Holy Week 2019

Oppression

One of the reasons that so many people do not like Shakespeare is that they studied the Bard for examinations in their mid-teens, so that amazingly lively drama was turned into turgid and rather difficult text on the page. I feel much the same about the narrative and declamatory books of the Bible where the felt need for reverence and solemnity undercuts the text: I was once severely reprimanded by one of the my teachers for "doing the Bible discredit" when I commented that there were some very clumsy jokes in the Gospel of John; but, worse than losing the humour, we too frequently lose the drama and we tie ourselves in knots because the rhetoric of the forum seems crude, and even cruel, in the seminar room.
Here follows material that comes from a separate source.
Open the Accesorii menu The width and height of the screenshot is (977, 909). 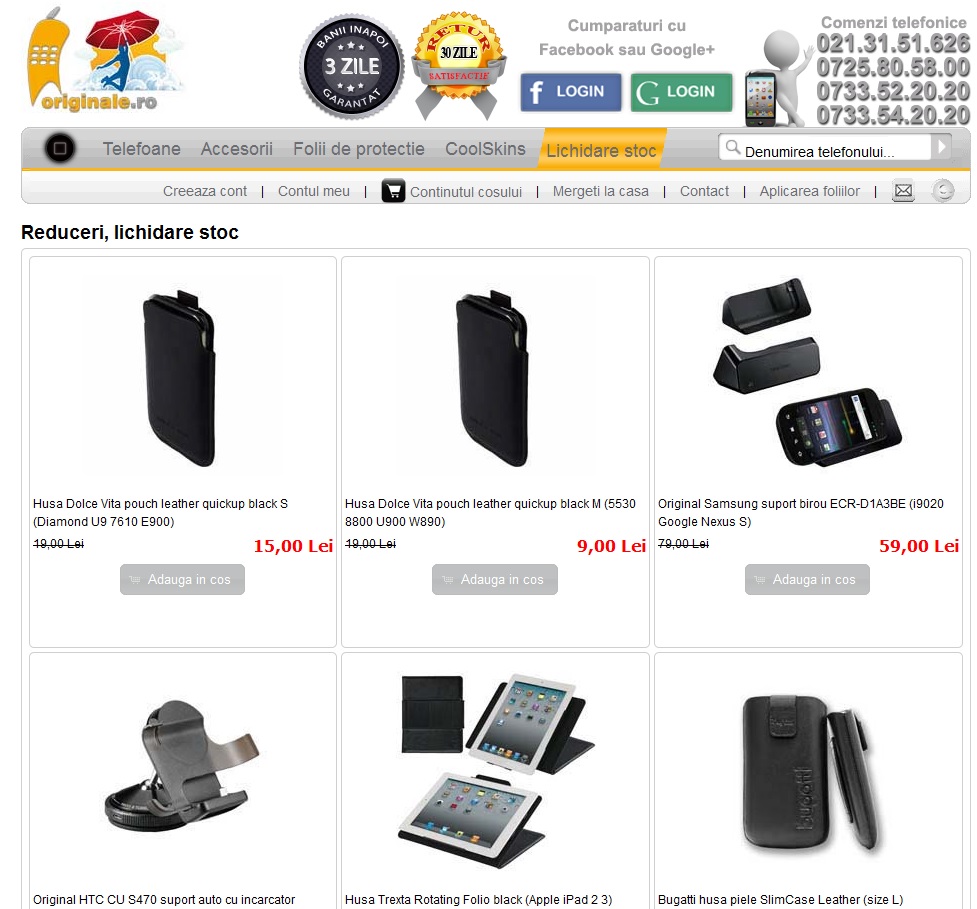237,149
Nowhere is this more so than in Holy Week where the pressure of the streets tells sorely on the establishment, where emotions shift rapidly and where terrible pain is inflicted; here we have the familiar problem of the potential outbreak of revolt against oppression. Naturally, as the Bible is our Word of God, we are bound to want to know as precisely as we can what it means but, as with performing Shakespeare, there are times when the dramatic effect is far more important than a precise understanding of every word. Yesterday we went some way to dealing with the deficit by staging our annual dramatic reading of a Synoptic Passion but it was still far too decorous to capture what was really going on. In essence, the underlying dynamic of Holy Week is fear: the Temple Authorities were trapped between the turbulent people and the arrogant Romans; the people were torn between desperate hope and fear; the Roman authorities were trapped between the incomprehensible Jews and their impetuous bosses in Rome; and Jesus was caught between his Messianic self-fulfilment and human fear of pain. And, as we know, people acting under fear are generally loud and irrational: the Temple Authorities shouted; the people shouted; Pilate wavered; and only Jesus stayed calm and almost silent in the hysteria.

And, we have to recognise that below the topical rhetoric and threat and betrayal, there was a constant under-current of desperation. It is difficult to make the connection in Western Europe between the moderation of public violence and public language on the one hand and the increase of overall prosperity and life expectancy on the other; and so, even in our own troubled times, when moral error is attached to disagreement, and where the language of treachery and conspiracy has re-emerged, it is still difficult for us to imagine the stress levels endured by rulers and the ruled in First Century Jerusalem. Within forty years, Rome's terrible Imperial civil wars would be swiftly followed by the annihilation of Jerusalem. In such circumstances, it is much better to come to grips with the drama than to reduce it to our own suburban language and custom: in Holy Week, amid hysteria and sordid political calculation, Jesus the Messiah brought about the climactic salvation of God's Chosen People, overthrowing the old order and instituting a new order of which we are collateral beneficiaries.